The answer must consist solely of the lines from the line with "You are a computer-use agent." to the final line of the data below, reproduced exactly, pictures omitted.

● **Data shown**:
━━━━━━━━━━━━━━━━

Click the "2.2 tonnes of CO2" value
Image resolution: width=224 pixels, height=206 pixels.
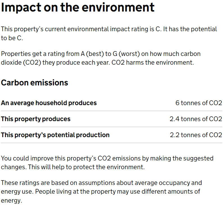pos(196,135)
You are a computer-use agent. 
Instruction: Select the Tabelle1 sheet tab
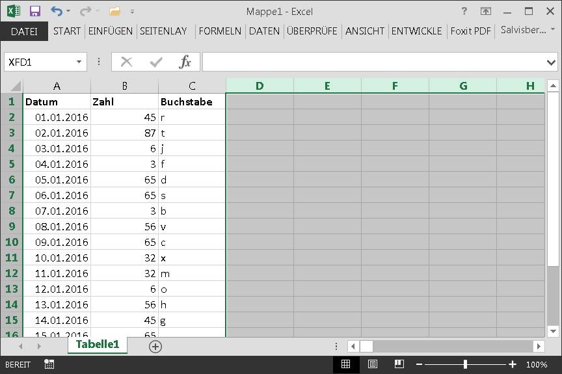[98, 345]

━━━━━━━━━━━━━━━━

● **Result of this task**:
You are a computer-use agent. 
Instruction: Select the Tabelle1 sheet tab
[98, 345]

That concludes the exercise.